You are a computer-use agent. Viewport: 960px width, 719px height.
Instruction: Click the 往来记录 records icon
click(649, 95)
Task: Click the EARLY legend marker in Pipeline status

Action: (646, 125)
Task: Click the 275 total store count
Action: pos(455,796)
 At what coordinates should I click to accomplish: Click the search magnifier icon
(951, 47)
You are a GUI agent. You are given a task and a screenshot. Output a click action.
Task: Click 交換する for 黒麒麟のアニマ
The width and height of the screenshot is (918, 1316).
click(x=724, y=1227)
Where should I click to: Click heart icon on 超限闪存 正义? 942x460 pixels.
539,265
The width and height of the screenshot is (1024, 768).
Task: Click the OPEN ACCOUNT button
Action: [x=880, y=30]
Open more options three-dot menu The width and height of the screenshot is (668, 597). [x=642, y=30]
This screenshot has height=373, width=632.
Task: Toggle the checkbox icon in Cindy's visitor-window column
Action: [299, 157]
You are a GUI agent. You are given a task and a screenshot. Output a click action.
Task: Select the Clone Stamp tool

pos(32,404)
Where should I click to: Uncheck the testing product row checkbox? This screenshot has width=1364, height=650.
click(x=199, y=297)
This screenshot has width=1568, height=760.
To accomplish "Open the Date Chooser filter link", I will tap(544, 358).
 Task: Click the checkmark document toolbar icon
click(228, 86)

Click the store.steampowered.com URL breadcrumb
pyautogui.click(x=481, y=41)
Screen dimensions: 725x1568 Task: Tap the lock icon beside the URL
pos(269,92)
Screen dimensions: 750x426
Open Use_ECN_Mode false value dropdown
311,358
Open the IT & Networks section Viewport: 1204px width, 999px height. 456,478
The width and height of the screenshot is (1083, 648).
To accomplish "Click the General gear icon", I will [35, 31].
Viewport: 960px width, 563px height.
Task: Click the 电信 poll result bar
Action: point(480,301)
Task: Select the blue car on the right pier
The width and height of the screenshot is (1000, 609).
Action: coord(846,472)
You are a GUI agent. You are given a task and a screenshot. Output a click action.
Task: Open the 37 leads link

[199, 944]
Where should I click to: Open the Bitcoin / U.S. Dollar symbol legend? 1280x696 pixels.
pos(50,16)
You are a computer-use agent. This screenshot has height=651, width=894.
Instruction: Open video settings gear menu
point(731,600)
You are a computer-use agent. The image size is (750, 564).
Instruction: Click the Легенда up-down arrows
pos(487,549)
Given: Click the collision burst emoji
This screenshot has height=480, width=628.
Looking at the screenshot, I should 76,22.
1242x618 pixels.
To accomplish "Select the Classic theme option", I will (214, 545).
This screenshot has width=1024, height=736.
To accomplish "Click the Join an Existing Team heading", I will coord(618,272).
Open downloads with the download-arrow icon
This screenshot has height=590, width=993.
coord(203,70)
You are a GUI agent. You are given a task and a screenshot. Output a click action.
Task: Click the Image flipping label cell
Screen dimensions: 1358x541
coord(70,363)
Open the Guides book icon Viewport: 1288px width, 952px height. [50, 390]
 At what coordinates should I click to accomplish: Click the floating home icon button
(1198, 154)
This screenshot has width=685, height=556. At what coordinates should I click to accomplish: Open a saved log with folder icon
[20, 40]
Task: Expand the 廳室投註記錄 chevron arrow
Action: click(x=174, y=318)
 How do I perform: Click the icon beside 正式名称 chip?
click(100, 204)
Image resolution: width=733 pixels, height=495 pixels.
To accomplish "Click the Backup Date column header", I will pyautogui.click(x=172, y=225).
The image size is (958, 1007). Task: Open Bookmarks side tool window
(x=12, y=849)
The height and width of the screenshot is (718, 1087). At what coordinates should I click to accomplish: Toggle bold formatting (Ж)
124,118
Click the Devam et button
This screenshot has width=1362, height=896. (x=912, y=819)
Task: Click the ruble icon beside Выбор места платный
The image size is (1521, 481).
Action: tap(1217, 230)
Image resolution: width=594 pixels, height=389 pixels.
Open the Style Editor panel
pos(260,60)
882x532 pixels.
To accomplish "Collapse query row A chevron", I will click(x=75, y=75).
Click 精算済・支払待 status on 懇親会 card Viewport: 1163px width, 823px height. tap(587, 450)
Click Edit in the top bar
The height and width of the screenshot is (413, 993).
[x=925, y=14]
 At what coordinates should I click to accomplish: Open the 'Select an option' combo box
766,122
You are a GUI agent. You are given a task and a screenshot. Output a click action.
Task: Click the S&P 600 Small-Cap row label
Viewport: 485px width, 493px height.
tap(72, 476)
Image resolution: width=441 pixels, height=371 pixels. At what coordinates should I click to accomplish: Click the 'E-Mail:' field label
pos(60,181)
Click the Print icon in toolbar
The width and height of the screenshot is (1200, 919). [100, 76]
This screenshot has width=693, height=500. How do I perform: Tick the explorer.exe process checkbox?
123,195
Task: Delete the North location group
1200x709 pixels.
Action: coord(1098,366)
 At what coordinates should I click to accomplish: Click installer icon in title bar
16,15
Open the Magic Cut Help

▬▬▬▬▬▬

Give the number of lines in the records above that contain the word "Date". Reply with that number alone.

2